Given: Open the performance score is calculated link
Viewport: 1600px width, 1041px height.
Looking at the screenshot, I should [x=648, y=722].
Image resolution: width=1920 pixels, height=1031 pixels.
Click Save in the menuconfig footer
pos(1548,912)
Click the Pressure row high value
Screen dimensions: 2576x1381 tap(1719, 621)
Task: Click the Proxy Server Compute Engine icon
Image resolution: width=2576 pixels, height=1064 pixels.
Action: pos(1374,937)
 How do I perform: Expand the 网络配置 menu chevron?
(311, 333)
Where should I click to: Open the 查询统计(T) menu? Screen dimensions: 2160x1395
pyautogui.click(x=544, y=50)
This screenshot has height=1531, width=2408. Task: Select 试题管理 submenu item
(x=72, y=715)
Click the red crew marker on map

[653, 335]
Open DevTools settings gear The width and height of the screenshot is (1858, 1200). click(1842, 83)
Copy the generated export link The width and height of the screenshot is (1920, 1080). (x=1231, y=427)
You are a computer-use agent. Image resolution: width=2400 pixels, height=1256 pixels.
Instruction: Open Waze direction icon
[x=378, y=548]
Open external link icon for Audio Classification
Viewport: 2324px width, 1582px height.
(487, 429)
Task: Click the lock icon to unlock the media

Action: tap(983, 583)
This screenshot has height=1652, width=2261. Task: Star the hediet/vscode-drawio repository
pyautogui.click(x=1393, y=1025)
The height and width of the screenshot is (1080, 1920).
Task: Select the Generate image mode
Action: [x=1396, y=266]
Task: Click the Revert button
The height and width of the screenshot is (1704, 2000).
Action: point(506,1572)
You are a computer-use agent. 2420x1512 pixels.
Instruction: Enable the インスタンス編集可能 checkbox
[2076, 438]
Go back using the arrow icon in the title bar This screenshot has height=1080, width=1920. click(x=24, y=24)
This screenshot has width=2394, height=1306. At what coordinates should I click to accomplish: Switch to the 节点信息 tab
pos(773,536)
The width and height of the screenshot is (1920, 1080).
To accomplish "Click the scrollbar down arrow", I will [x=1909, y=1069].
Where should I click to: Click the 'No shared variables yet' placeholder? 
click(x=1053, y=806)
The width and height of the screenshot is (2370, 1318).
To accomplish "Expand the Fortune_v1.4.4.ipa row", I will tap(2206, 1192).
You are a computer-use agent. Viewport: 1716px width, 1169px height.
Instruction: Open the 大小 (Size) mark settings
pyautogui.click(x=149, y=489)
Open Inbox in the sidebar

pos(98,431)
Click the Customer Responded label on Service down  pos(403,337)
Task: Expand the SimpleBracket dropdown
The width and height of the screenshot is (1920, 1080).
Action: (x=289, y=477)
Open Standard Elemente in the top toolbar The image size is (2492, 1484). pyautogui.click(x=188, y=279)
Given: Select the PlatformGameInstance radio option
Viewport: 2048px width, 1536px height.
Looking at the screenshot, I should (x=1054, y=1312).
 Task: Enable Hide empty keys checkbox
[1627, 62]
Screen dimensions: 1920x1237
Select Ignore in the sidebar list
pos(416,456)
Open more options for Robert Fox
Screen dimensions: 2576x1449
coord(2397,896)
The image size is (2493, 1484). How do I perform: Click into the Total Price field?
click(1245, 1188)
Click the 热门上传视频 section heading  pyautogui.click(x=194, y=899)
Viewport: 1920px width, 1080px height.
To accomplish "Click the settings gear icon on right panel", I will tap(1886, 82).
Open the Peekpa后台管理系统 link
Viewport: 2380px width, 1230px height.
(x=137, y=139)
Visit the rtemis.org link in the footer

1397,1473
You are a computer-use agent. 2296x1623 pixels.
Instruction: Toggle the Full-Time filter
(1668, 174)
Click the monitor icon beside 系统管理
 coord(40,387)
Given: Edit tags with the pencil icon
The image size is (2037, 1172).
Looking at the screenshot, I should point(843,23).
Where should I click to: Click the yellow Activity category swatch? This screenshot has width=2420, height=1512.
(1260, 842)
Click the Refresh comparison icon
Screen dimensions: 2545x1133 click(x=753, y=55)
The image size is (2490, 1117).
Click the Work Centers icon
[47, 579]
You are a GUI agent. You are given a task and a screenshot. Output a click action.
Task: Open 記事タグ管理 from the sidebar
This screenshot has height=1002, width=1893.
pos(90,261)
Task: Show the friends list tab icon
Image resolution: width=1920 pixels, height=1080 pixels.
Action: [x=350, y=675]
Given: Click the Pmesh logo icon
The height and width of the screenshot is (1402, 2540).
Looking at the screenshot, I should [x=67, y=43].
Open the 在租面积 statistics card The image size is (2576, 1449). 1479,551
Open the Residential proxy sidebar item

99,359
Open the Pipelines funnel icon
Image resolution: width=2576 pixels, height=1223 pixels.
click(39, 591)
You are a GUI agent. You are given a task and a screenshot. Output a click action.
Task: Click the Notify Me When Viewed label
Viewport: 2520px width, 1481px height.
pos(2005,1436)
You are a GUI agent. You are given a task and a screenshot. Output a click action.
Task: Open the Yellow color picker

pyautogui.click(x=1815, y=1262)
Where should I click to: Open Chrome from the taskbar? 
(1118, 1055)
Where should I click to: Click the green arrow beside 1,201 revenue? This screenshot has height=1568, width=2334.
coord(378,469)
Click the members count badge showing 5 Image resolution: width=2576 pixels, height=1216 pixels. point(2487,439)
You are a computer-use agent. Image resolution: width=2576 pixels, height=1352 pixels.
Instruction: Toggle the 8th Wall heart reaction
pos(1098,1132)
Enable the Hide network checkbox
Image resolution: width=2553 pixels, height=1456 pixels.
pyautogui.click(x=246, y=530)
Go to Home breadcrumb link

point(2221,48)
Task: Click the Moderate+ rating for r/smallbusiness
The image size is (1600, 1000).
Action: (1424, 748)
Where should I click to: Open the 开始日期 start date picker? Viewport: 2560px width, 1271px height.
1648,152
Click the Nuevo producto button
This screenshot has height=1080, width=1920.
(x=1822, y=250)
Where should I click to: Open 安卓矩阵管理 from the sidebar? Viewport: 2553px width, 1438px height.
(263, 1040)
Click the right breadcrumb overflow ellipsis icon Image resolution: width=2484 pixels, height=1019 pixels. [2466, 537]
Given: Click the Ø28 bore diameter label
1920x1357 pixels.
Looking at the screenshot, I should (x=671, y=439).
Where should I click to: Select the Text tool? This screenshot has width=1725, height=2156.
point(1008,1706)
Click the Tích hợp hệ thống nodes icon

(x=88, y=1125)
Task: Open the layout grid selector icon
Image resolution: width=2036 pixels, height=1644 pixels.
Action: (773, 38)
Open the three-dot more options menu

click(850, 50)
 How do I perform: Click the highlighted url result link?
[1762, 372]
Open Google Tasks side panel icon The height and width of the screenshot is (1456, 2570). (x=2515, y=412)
####################
■ **Task to complete**: An exact repetition of all the entries is required.

■ **Output below**:
Given: Open the performance score is calculated link
Viewport: 1600px width, 1041px height.
Looking at the screenshot, I should [x=648, y=722].
Image resolution: width=1920 pixels, height=1031 pixels.
Click Save in the menuconfig footer
pos(1548,912)
Click the Pressure row high value
Screen dimensions: 2576x1381 tap(1719, 621)
Task: Click the Proxy Server Compute Engine icon
Image resolution: width=2576 pixels, height=1064 pixels.
Action: pos(1374,937)
 How do I perform: Expand the 网络配置 menu chevron?
(311, 333)
Where should I click to: Open the 查询统计(T) menu? Screen dimensions: 2160x1395
pyautogui.click(x=544, y=50)
This screenshot has height=1531, width=2408. Task: Select 试题管理 submenu item
(x=72, y=715)
Click the red crew marker on map

[653, 335]
Open DevTools settings gear The width and height of the screenshot is (1858, 1200). click(1842, 83)
Copy the generated export link The width and height of the screenshot is (1920, 1080). (x=1231, y=427)
You are a computer-use agent. Image resolution: width=2400 pixels, height=1256 pixels.
Instruction: Open Waze direction icon
[x=378, y=548]
Open external link icon for Audio Classification
Viewport: 2324px width, 1582px height.
(487, 429)
Task: Click the lock icon to unlock the media

Action: tap(983, 583)
This screenshot has height=1652, width=2261. Task: Star the hediet/vscode-drawio repository
pyautogui.click(x=1393, y=1025)
The height and width of the screenshot is (1080, 1920).
Task: Select the Generate image mode
Action: [x=1396, y=266]
Task: Click the Revert button
The height and width of the screenshot is (1704, 2000).
Action: point(506,1572)
You are a computer-use agent. 2420x1512 pixels.
Instruction: Enable the インスタンス編集可能 checkbox
[2076, 438]
Go back using the arrow icon in the title bar This screenshot has height=1080, width=1920. click(x=24, y=24)
This screenshot has width=2394, height=1306. At what coordinates should I click to accomplish: Switch to the 节点信息 tab
pos(773,536)
The width and height of the screenshot is (1920, 1080).
To accomplish "Click the scrollbar down arrow", I will [x=1909, y=1069].
Where should I click to: Click the 'No shared variables yet' placeholder? 
click(x=1053, y=806)
The width and height of the screenshot is (2370, 1318).
To accomplish "Expand the Fortune_v1.4.4.ipa row", I will tap(2206, 1192).
You are a computer-use agent. Viewport: 1716px width, 1169px height.
Instruction: Open the 大小 (Size) mark settings
pyautogui.click(x=149, y=489)
Open Inbox in the sidebar

pos(98,431)
Click the Customer Responded label on Service down  pos(403,337)
Task: Expand the SimpleBracket dropdown
The width and height of the screenshot is (1920, 1080).
Action: (x=289, y=477)
Open Standard Elemente in the top toolbar The image size is (2492, 1484). pyautogui.click(x=188, y=279)
Given: Select the PlatformGameInstance radio option
Viewport: 2048px width, 1536px height.
Looking at the screenshot, I should (x=1054, y=1312).
 Task: Enable Hide empty keys checkbox
[1627, 62]
Screen dimensions: 1920x1237
Select Ignore in the sidebar list
pos(416,456)
Open more options for Robert Fox
Screen dimensions: 2576x1449
coord(2397,896)
The image size is (2493, 1484). How do I perform: Click into the Total Price field?
click(1245, 1188)
Click the 热门上传视频 section heading  pyautogui.click(x=194, y=899)
Viewport: 1920px width, 1080px height.
To accomplish "Click the settings gear icon on right panel", I will tap(1886, 82).
Open the Peekpa后台管理系统 link
Viewport: 2380px width, 1230px height.
(x=137, y=139)
Visit the rtemis.org link in the footer

1397,1473
You are a computer-use agent. 2296x1623 pixels.
Instruction: Toggle the Full-Time filter
(1668, 174)
Click the monitor icon beside 系统管理
 coord(40,387)
Given: Edit tags with the pencil icon
The image size is (2037, 1172).
Looking at the screenshot, I should point(843,23).
Where should I click to: Click the yellow Activity category swatch? This screenshot has width=2420, height=1512.
(1260, 842)
Click the Refresh comparison icon
Screen dimensions: 2545x1133 click(x=753, y=55)
The image size is (2490, 1117).
Click the Work Centers icon
[47, 579]
You are a GUI agent. You are given a task and a screenshot. Output a click action.
Task: Open 記事タグ管理 from the sidebar
This screenshot has height=1002, width=1893.
pos(90,261)
Task: Show the friends list tab icon
Image resolution: width=1920 pixels, height=1080 pixels.
Action: [x=350, y=675]
Given: Click the Pmesh logo icon
The height and width of the screenshot is (1402, 2540).
Looking at the screenshot, I should [x=67, y=43].
Open the 在租面积 statistics card The image size is (2576, 1449). 1479,551
Open the Residential proxy sidebar item

99,359
Open the Pipelines funnel icon
Image resolution: width=2576 pixels, height=1223 pixels.
click(39, 591)
You are a GUI agent. You are given a task and a screenshot. Output a click action.
Task: Click the Notify Me When Viewed label
Viewport: 2520px width, 1481px height.
pos(2005,1436)
You are a GUI agent. You are given a task and a screenshot. Output a click action.
Task: Open the Yellow color picker

pyautogui.click(x=1815, y=1262)
Where should I click to: Open Chrome from the taskbar? 
(1118, 1055)
Where should I click to: Click the green arrow beside 1,201 revenue? This screenshot has height=1568, width=2334.
coord(378,469)
Click the members count badge showing 5 Image resolution: width=2576 pixels, height=1216 pixels. point(2487,439)
You are a computer-use agent. Image resolution: width=2576 pixels, height=1352 pixels.
Instruction: Toggle the 8th Wall heart reaction
pos(1098,1132)
Enable the Hide network checkbox
Image resolution: width=2553 pixels, height=1456 pixels.
pyautogui.click(x=246, y=530)
Go to Home breadcrumb link

point(2221,48)
Task: Click the Moderate+ rating for r/smallbusiness
The image size is (1600, 1000).
Action: (1424, 748)
Where should I click to: Open the 开始日期 start date picker? Viewport: 2560px width, 1271px height.
1648,152
Click the Nuevo producto button
This screenshot has height=1080, width=1920.
(x=1822, y=250)
Where should I click to: Open 安卓矩阵管理 from the sidebar? Viewport: 2553px width, 1438px height.
(263, 1040)
Click the right breadcrumb overflow ellipsis icon Image resolution: width=2484 pixels, height=1019 pixels. [2466, 537]
Given: Click the Ø28 bore diameter label
1920x1357 pixels.
Looking at the screenshot, I should (x=671, y=439).
Where should I click to: Select the Text tool? This screenshot has width=1725, height=2156.
point(1008,1706)
Click the Tích hợp hệ thống nodes icon

(x=88, y=1125)
Task: Open the layout grid selector icon
Image resolution: width=2036 pixels, height=1644 pixels.
Action: (773, 38)
Open the three-dot more options menu

click(850, 50)
 How do I perform: Click the highlighted url result link?
[1762, 372]
Open Google Tasks side panel icon The height and width of the screenshot is (1456, 2570). (x=2515, y=412)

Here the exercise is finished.